Monthly Archives: January 2012

Community Development – A coding community

I work mostly with software teams in large organizations. One things I’ve noticed is that the vast majority (all?) tend to work in a very siloed manner. Whether by design or default, the good news is that this serves to insulate each of the teams from unwanted changes to the systems and infrastructure. But it also cause issues, because it is highly inefficient. Not only are the administrative overheads impacted, IP is not shared and expertise is not leveraged. Centralizing and consolidating IT software assets is the foundation upon which organizations can implement a robust coding community that promotes collaboration and sharing across enterprise teams.

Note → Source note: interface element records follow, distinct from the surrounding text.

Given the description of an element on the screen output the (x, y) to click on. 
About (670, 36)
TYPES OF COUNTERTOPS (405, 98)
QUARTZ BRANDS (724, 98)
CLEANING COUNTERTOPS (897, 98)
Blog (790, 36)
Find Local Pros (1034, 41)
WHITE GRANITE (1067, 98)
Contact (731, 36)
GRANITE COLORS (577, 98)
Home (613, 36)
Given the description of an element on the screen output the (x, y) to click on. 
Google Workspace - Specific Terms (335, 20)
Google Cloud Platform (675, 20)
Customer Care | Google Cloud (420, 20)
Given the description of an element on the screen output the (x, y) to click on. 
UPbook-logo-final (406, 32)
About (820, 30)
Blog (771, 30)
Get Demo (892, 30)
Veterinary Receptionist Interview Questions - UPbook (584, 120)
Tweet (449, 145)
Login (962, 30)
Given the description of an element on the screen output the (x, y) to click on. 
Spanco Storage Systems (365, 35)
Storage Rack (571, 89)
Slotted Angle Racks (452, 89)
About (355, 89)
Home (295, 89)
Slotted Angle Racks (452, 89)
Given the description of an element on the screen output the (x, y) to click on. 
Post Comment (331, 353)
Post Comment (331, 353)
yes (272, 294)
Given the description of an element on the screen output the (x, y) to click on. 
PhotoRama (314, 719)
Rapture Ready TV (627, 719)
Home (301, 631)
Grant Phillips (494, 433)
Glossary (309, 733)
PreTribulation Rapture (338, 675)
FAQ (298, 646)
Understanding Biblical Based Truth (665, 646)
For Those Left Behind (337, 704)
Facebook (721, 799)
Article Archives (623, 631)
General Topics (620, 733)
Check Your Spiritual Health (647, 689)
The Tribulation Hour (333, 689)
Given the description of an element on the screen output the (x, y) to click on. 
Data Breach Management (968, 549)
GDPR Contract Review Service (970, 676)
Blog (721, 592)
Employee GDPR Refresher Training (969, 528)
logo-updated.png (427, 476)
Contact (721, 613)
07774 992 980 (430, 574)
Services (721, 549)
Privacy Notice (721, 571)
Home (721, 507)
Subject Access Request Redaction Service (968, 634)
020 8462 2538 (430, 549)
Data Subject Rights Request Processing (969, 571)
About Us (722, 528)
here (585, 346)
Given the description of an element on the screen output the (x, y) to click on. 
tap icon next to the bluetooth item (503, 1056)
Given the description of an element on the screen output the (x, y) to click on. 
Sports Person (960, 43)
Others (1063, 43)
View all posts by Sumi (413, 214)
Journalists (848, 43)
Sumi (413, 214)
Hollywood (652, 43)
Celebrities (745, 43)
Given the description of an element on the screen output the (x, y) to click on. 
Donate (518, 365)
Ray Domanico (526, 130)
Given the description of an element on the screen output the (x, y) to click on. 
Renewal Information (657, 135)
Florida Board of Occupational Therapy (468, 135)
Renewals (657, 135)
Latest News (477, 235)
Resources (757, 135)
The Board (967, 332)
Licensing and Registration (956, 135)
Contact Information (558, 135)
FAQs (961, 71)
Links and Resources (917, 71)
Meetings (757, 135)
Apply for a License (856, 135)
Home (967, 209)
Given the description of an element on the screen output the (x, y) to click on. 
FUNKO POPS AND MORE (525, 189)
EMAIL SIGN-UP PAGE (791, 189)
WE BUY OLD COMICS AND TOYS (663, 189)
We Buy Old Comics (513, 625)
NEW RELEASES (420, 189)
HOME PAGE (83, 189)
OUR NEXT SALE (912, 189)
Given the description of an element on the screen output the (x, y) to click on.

A coding community relies upon the implementation of a community architecture to provide the facilities for data sharing, structured data, and enabling communities to work together in the development and delivery of software applications. Key aspects of the Community include the following:

• The Community must include social forums for ad-hoc collaboration between distributed team members. Such forums might include wiki-based knowledgebase containing a central and searchable repository of comments, code snippets, libraries and other valuable assets
• Team members from any part of the organization can benefit from enhanced visibility and search across the enterprise. Subject to the security constraints of the specific business, the more visibility given to developers, the more access to those valuable IT assets is provided, the more productive those developers can be. Sharing in a safe and controlled environment is a huge boost to productivity.
• Just like any other part of an enterprises’ IT environment, comprehensive governance is a necessity. The community architecture that is put in place to foster re-use must also reflect the governance and security mandates of the individual enterprise.
• To the degree possible, it is often useful to enhance third-party collaboration in the coding community. This extends re-use and cooperation beyond the firewall.

Done well, a development community can help a disparate, fractured and distributed staff in the development organization find common architectural foundations, share best practices, communicate more effectively. Outside of the development organization, a Community Architecture can break down the barriers and bridge the gaps between non-technical business people and the developer community.